Aber dann, in der Nacht lag sie wach in ihrem Bett, hörte das Wummern und Stampfen, ging zum Fenster und sah das Feuer und den Rauch aus den Schornsteinen. Wie versteiernt steht sie da. Sie legt sich hin, aber am anderen Morgen war sie weg. Einfach gegangen. Ein Zettel lag da, den ihre Tochter fand, als sie sie zum Frühstück rief. Was drauf stand? Man weiß es nicht, denn Hedwig schmiß ihn in den Kamin.
 
Da sind sie wieder die Gegensätze. die Mutter, die das nicht ertragen hat, damit nicht leben konnte in dieser Nähe, die Gewißheit, die jetzt sah, was geschah. Und Hedwig, die Tochter, der auch das egal war.
 
Für mich war es ein erleichternder Moment, diese Mutter zu sehen und wie ihre Reaktion war. Es war ein Zeichen von Hoffnung, dass man darauf vertrauen kann, dass es immer wieder Menschen gibt, die noch nicht erkaltet und gleichgültig sind.
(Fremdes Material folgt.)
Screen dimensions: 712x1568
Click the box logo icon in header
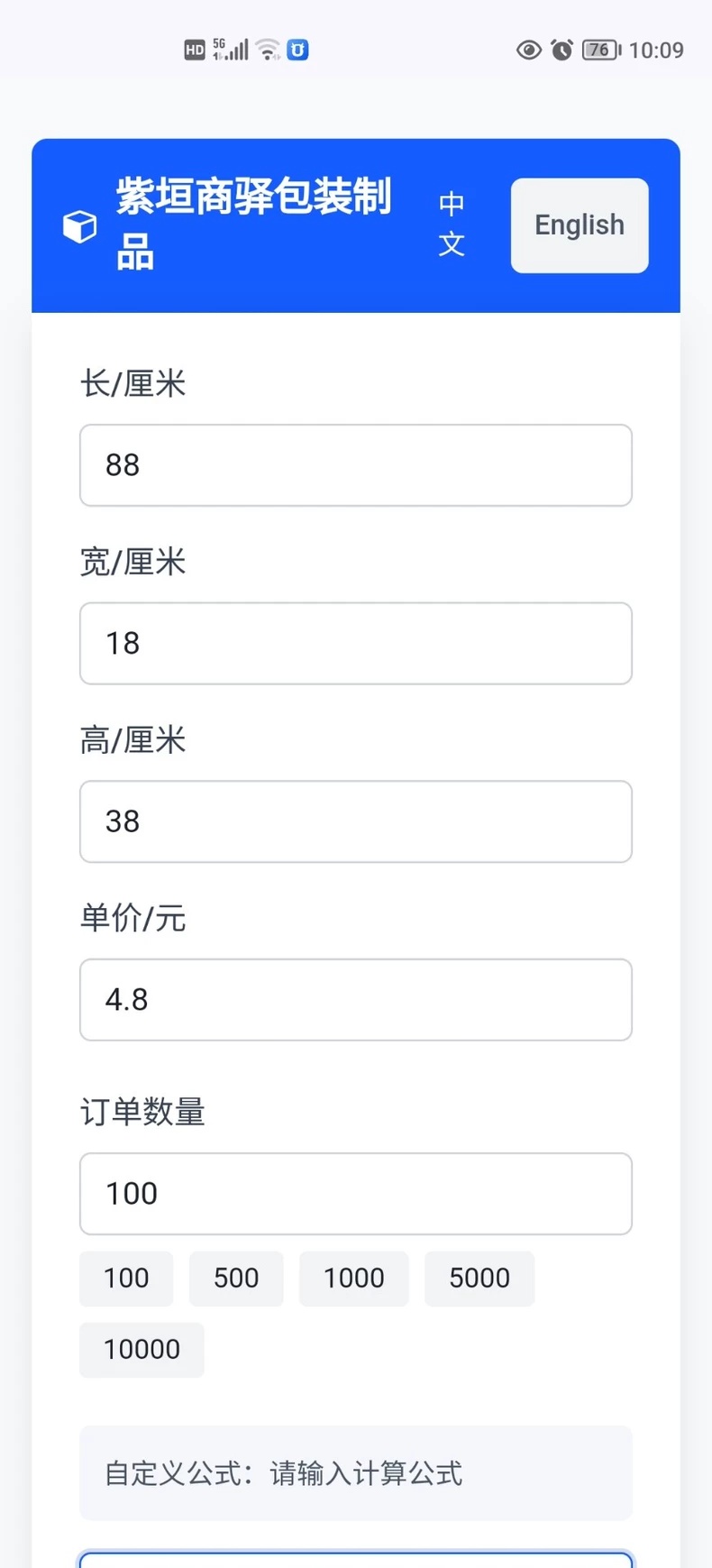(79, 226)
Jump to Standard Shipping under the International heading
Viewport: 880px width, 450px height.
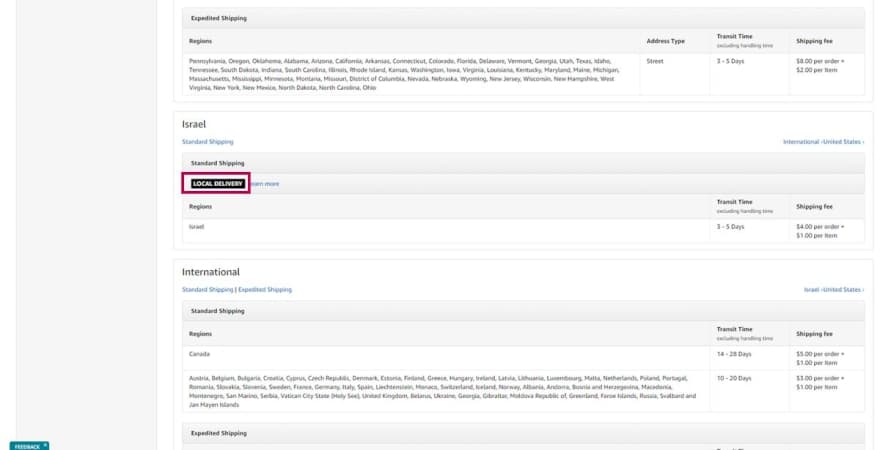tap(207, 290)
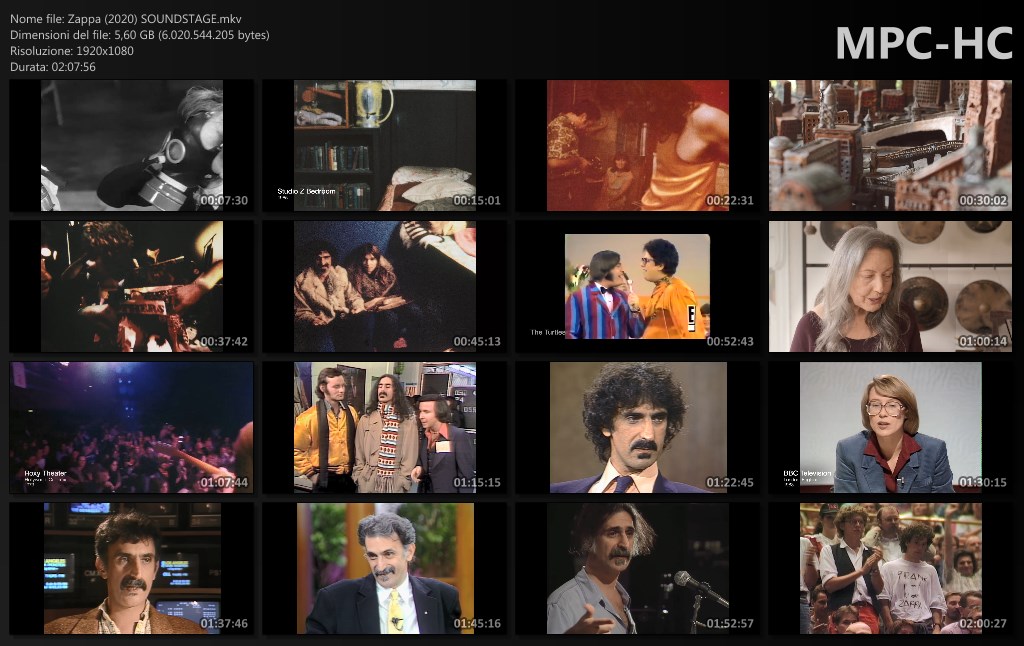Open the Roxy Theater thumbnail
The width and height of the screenshot is (1024, 646).
[132, 428]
Und das einem dabei hilft, diesen Satz aus dem eigenen Kopf zu bekommen, der sagt, man wünsche sich nicht auf dieser Welt zu sein.
 
Und mit dem Schweigen, den dieser Film schon von der ersten Szene der grauen Leinwand in mir auslöste ging ich auch hinaus nach dem Film und spazierte den Weg vom Kino nach Hause zu Fuß. Es war gut allein zu sein und still sein zu können.
 
Wenn es einen Film gibt, den man ganz sicher auf jeden Fall sehen muss, dann ist es dieser Film.
 
Auch wenn dieser Film eines nicht aufklärt oder gar der Frage nachgeht, was macht einen Menschen zu einem, der gleichgültig gegenüber dem Verbrechen ist, dass er selber ausübt. Doch das wäre sicherlich zuviel gewesen. Dieser Film wollte diese Banalität des Bösen zeigen.
 
Die Frage warum ist aber da und es gibt viele Antworten. Ich verweise immer gern auf Arno Gruen, der in seinem Buch * Der Verlust des Mitgefühls* sicher eine gute Antwort darauf hat. Doch gibt es viele Antworten. 
 
Denn die Frage nach dem Mitgefühl des Menschen ist die Frage nach seinem Menschsein!